## [Exercise]
Please state how many lines of the listing contain the word "This", giving the number by itself.

Source records Start Marker

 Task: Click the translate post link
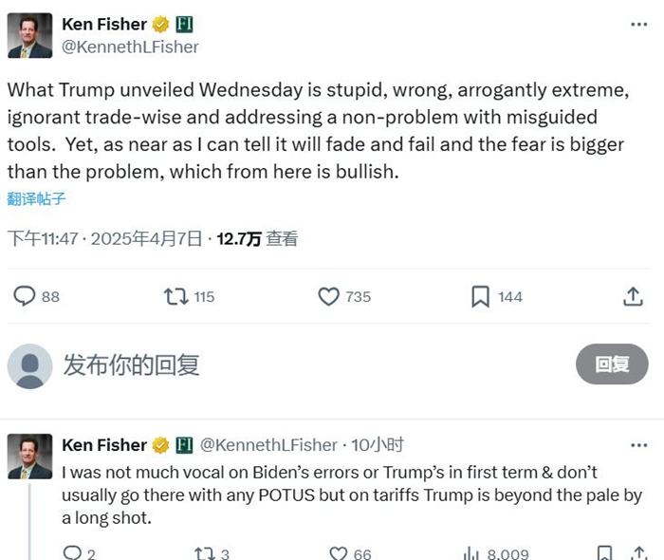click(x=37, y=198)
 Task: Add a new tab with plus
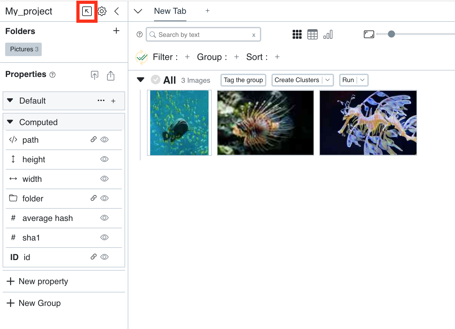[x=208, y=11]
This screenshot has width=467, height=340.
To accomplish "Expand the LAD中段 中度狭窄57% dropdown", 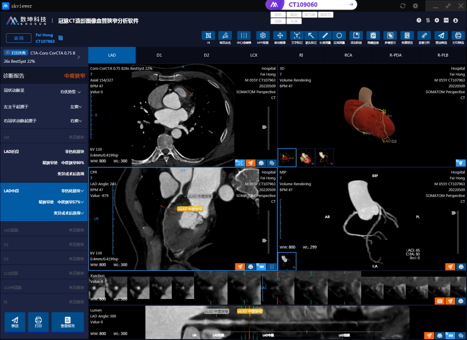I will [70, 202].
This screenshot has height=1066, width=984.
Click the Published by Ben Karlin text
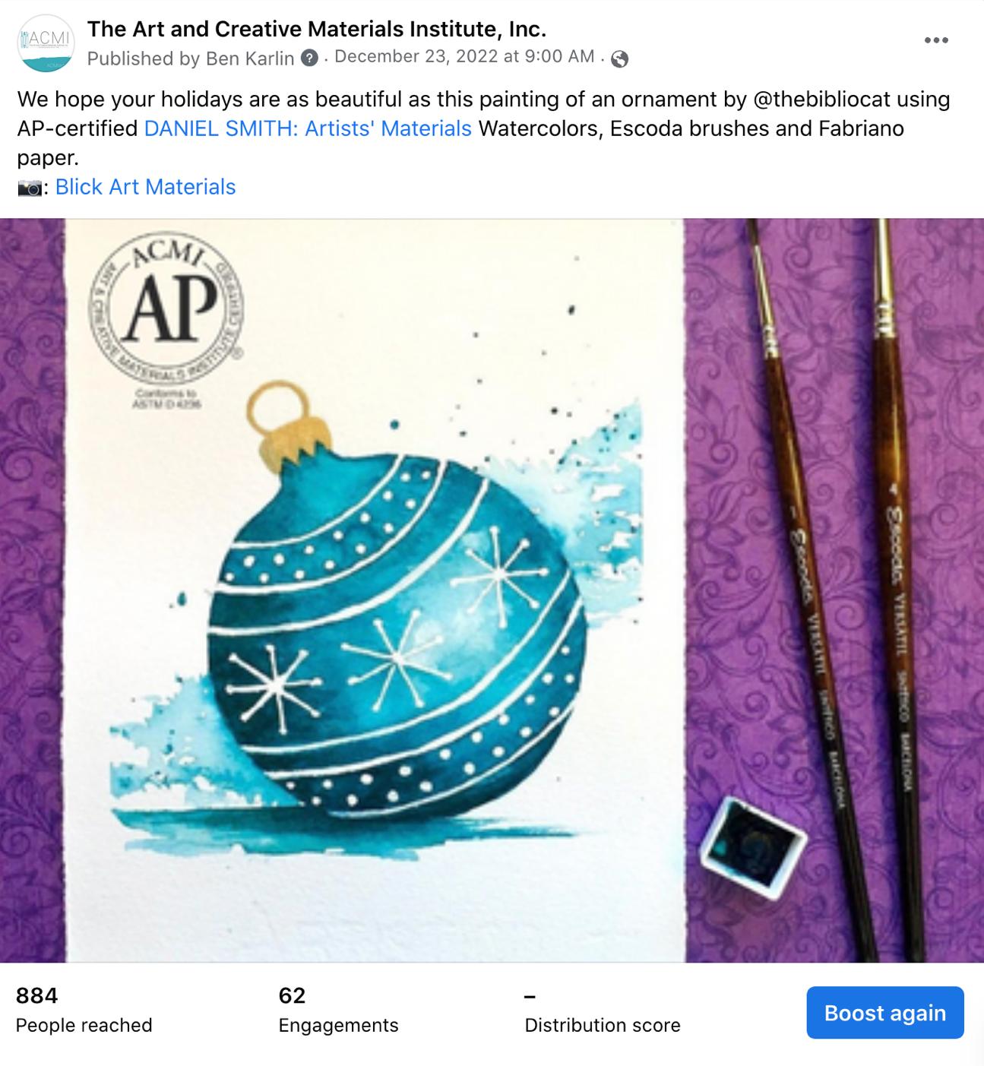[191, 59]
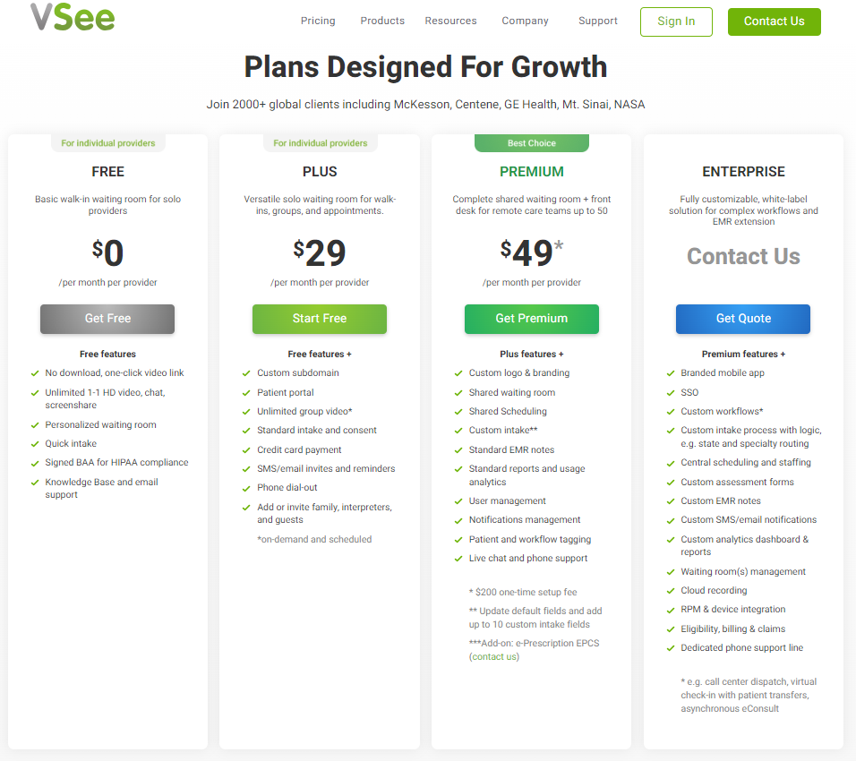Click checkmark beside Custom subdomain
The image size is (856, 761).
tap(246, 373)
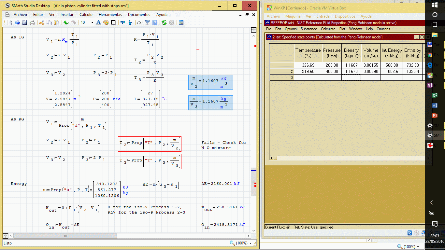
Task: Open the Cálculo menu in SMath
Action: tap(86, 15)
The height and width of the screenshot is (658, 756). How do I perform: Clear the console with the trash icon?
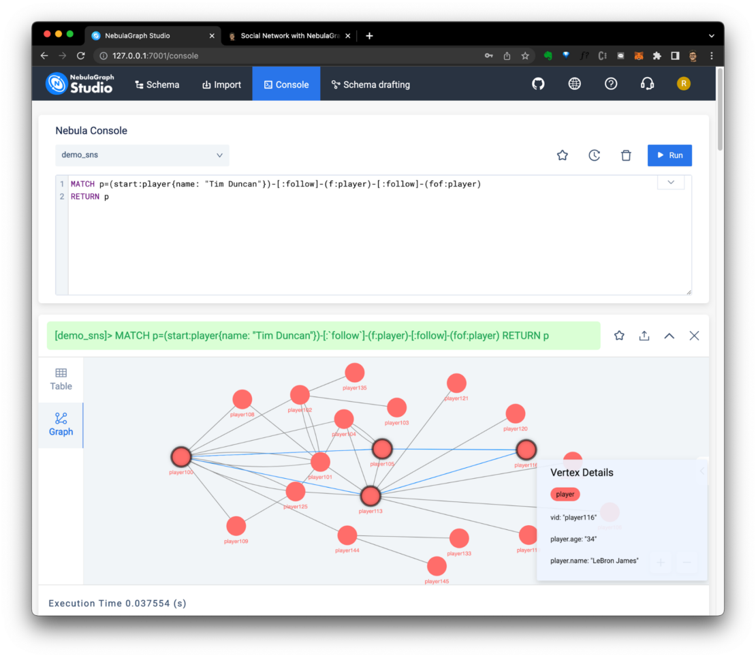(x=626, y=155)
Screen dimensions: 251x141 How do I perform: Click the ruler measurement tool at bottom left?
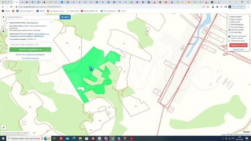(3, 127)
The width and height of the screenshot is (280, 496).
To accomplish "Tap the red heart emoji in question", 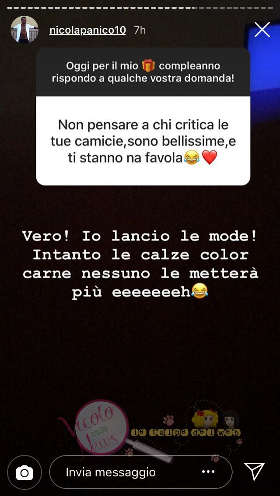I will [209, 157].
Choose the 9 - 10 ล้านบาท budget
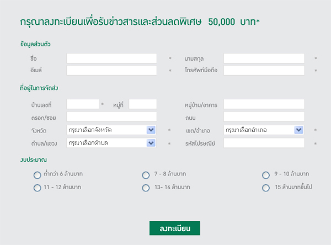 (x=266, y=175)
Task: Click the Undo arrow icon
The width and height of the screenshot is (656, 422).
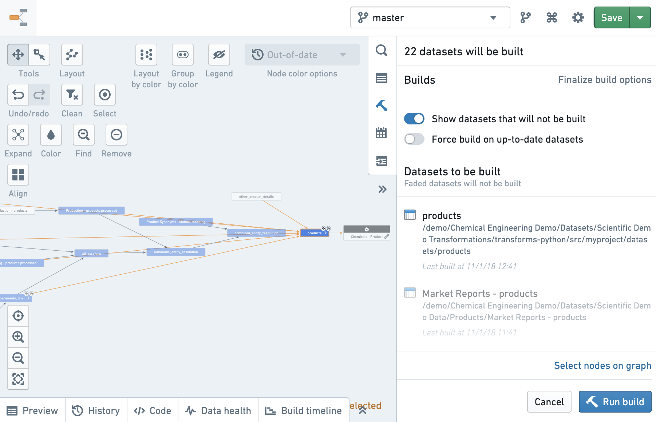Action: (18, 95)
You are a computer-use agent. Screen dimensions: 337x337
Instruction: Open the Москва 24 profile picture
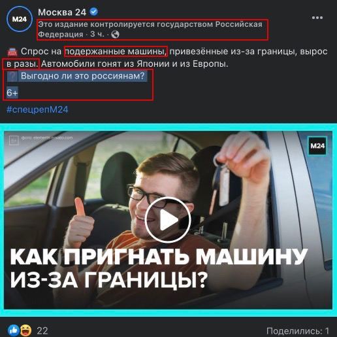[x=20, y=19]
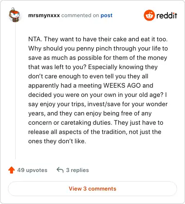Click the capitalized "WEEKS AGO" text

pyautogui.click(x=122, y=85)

Source records End Marker

## [Response]
2